Thursday, October 31, 2013

Pébola (da série Expresso 222..., Livro 1)


Pébola

 

                        No livro de Heinrich Zimmer, Filosofias da Índia, São Paulo, Palas Athena, 1986, ele nos conta que a Índia, com a sua continuidade, forma as palavras com prefixos e sufixos do próprio sânscrito, portanto em continuidade histórica, e não como nós, que derivamos as palavras do latim, língua romana, e do grego antigo, incompreensíveis para nossos povos.

                        Na Índia Mahävira é composto de mahänt, grande, e vira, herói, portanto grande-herói, que todo mundo entende.

                        No Ocidente, se desejamos criar uma palavra, por exemplo, BIOLOGIA,        devemos tomar o radical grego BIO, vida, e o segundo elemento de composição também grego, LOGIA, discurso, tratado, ciência, para ficar com VIDACIÊNCIA. Só que não escrevemos vidaciência, que as pessoas poderiam entender de pronto, mas BIOLOGIA, que é uma nova palavra a acrescentar ao dicionário.

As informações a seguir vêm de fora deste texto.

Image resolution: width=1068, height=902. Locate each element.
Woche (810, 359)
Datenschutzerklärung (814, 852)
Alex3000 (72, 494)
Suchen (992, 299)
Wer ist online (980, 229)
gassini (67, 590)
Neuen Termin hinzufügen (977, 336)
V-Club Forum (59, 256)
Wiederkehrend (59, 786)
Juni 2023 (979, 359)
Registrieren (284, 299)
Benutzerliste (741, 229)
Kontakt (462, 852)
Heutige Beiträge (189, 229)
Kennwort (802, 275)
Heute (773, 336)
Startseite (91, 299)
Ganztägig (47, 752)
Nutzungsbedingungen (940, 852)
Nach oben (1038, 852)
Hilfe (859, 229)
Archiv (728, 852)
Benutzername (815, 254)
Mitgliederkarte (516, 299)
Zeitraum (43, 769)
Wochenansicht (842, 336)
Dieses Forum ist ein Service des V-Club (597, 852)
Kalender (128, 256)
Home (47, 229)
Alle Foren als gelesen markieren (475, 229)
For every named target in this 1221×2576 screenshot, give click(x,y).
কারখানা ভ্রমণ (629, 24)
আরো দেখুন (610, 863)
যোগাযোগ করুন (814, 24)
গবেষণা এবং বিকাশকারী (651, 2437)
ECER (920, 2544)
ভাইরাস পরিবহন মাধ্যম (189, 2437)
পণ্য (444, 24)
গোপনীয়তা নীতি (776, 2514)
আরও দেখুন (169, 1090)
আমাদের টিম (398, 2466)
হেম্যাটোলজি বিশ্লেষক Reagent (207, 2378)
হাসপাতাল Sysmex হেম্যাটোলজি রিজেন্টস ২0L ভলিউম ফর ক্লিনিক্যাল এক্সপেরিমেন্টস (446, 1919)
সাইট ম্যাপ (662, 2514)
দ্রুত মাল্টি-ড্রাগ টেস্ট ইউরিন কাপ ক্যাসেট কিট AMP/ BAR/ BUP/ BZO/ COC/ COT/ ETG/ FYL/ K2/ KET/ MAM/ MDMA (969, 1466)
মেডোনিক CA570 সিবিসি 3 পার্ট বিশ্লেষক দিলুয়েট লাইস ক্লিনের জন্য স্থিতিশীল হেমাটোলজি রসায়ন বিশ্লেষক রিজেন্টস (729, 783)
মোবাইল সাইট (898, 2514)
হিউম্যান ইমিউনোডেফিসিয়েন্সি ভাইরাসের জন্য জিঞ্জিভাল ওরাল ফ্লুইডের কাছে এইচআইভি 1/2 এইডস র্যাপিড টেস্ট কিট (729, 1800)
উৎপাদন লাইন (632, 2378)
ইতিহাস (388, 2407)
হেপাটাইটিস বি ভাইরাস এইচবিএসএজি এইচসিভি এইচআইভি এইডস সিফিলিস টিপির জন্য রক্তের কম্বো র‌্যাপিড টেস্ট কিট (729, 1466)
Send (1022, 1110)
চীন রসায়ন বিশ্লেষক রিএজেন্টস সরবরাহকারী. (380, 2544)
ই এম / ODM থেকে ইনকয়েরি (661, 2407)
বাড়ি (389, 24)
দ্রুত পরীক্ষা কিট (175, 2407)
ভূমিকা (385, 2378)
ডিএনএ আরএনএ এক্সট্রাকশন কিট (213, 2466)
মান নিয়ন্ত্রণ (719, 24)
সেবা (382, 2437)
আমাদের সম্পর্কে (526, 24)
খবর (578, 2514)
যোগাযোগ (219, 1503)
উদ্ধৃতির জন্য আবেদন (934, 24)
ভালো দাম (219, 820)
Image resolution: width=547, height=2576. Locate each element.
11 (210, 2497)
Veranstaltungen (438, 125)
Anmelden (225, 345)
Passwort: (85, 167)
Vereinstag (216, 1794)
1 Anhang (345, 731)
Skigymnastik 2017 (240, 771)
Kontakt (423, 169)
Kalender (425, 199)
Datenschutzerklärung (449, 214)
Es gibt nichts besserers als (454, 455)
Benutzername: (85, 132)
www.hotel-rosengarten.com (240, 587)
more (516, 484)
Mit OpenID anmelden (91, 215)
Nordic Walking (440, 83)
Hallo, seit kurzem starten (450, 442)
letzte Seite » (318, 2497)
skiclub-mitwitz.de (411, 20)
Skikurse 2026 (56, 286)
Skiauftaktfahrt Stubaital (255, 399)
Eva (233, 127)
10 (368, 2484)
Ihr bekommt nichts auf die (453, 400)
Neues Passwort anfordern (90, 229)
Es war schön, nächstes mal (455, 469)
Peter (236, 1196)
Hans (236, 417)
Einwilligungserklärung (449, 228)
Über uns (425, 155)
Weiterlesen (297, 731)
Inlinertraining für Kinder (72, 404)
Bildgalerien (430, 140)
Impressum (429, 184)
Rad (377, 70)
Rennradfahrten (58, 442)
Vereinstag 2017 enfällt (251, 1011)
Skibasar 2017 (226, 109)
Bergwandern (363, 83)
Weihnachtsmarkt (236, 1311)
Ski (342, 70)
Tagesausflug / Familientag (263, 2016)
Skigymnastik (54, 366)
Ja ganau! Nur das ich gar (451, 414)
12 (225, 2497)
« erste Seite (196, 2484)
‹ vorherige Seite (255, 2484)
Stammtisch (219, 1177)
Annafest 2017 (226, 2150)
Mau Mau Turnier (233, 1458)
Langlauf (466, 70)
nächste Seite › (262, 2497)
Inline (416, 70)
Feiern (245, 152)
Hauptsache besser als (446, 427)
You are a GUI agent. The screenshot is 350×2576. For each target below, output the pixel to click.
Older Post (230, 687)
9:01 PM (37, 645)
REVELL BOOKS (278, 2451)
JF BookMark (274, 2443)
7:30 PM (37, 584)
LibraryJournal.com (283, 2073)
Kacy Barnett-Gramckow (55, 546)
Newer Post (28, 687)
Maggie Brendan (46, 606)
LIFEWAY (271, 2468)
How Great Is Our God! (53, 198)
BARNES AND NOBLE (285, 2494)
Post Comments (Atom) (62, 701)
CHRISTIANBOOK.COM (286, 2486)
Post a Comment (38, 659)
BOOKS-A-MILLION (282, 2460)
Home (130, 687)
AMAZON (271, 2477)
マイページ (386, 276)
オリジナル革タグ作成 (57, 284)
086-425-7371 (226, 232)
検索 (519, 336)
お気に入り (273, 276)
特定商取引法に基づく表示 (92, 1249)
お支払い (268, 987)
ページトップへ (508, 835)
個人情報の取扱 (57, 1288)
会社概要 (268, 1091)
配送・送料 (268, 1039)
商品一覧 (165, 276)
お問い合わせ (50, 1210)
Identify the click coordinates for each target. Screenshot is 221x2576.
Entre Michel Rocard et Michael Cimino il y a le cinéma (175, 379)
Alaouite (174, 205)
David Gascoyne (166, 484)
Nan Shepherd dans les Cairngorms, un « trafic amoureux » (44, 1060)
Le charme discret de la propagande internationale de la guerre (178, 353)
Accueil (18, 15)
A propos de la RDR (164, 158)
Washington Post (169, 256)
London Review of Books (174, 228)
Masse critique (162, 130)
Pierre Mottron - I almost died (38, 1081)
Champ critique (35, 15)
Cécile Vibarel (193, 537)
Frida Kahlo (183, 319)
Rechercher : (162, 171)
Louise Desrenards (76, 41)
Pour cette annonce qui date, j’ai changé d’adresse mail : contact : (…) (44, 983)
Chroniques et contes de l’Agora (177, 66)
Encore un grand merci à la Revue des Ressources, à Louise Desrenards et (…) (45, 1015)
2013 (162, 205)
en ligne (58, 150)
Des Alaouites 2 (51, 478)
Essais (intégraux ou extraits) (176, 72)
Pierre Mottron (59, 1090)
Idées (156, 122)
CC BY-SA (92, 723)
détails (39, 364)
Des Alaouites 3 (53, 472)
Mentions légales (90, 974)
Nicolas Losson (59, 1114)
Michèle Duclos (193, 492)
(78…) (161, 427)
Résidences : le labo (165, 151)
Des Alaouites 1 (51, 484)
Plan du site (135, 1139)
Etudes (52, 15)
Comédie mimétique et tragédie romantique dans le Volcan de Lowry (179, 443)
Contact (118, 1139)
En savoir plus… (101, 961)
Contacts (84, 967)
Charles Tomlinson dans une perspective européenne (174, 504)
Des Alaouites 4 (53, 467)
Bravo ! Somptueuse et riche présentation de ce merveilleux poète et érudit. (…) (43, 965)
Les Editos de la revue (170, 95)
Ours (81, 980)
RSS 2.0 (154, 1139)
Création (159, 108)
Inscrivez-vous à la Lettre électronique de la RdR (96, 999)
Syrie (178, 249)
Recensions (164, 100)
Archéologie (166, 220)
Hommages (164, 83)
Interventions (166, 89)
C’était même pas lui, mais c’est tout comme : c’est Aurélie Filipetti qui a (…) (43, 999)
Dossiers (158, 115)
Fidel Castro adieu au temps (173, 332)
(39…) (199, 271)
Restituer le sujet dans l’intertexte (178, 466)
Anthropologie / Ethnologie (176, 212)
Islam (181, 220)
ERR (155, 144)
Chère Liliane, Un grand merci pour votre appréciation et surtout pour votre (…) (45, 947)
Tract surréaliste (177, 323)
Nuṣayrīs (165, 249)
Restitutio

                        Acontece que contagens mostraram que o linguajar popular se resume a cerca de 800 palavras, e que são usadas no cotidiano no máximo 2000 delas. Não obstante, o esforço contínuo dos intelectuais (não de todo errado) é produzir dicionários com 200, 300, 400 e até 500 mil palavras, a maioria tirada das línguas estrangeiras.

                        Digamos, futebol, que vem do inglês: FOOT, pé, e BOL, bola, portanto PÉBOLA. Se originalmente usássemos esse método, tudo teria sido mais fácil. Falaríamos CESTABOLA para basquetebol, REDEBOLA para voleibol, MÃOBOLA para handbol e assim por diante.

                        O povo e as elites não teriam suas memórias sobrecarregadas com milhares e centenas de milhares de palavras novas.

                        A vergonha de ter uma língua própria, a submissão cultural ao estrangeiro, o sentimento interno de impotência, tudo contribuiu para isso, que sobrecarrega nossas mentes, mais ainda agora com os termos de computação,  algumas centenas ou milhares, que vem todos do inglês.

                        Tudo porque alguns acreditaram, erradamente, que nossa civilização é de fundo greco-romano, quando nitidamente houve uma interrupção, um corte grande e prolongado. Então, essas pessoas foram buscar naquelas línguas os elementos de formação.

                        Mas, embora tenhamos uma dívida de gratidão enorme com aqueles povos, não somos romanos, nem gregos, nem sequer europeus no Brasil, que é um amálgama, essa mistura dos nativos indígenas, dos africanos, dos europeus, dos asiáticos, de 1,5 milhão de muçulmanos, de 100 mil judeus – todos esses povos, especialmente o português que deu origem à nação, vindo de outras misturas que se estendem nos séculos e milênios.

                        Nós não somos latinos, no Brasil. Somos um povo novo, como viu Darci Ribeiro. Como podemos ser latinos se 50 % são brancos, 44 % mestiços e 6 % negros? Isso porque muitos que passam por brancos recusam-se a reconhecer a mestiçagem, que avança a ritmo acelerado.

                        Poderíamos assistir uma partida de PÉBOLA entre Flamengo e Corinthians, e estaríamos tão ou mais felizes que numa partida de FUTEBOL.

                        Por quê devemos sentir vergonha de sermos brasileiros e termos uma língua nossa mesmo? Os dicionários poderiam ser reduzidos a 1/3, poupando considerável quantidade de memória. Não sei se agora é tarde, em vista da nomenclatura científica, que é internacional, e de outras dificuldades.

                        Em todo caso, fica a oportunidade perdida da identidade lingüística que a Índia soube manter. Alguns vão dizer que os hindus são pobres, miseráveis em sua maioria, e que as castas mantêm-nos separados. Certo, nem tudo é perfeito.

                        Imagine agora o que NÓS teríamos conseguido fazer, se tivéssemos mantido essa continuidade lingüística!

                        Vitória, quarta-feira, 10 de abril de 2002.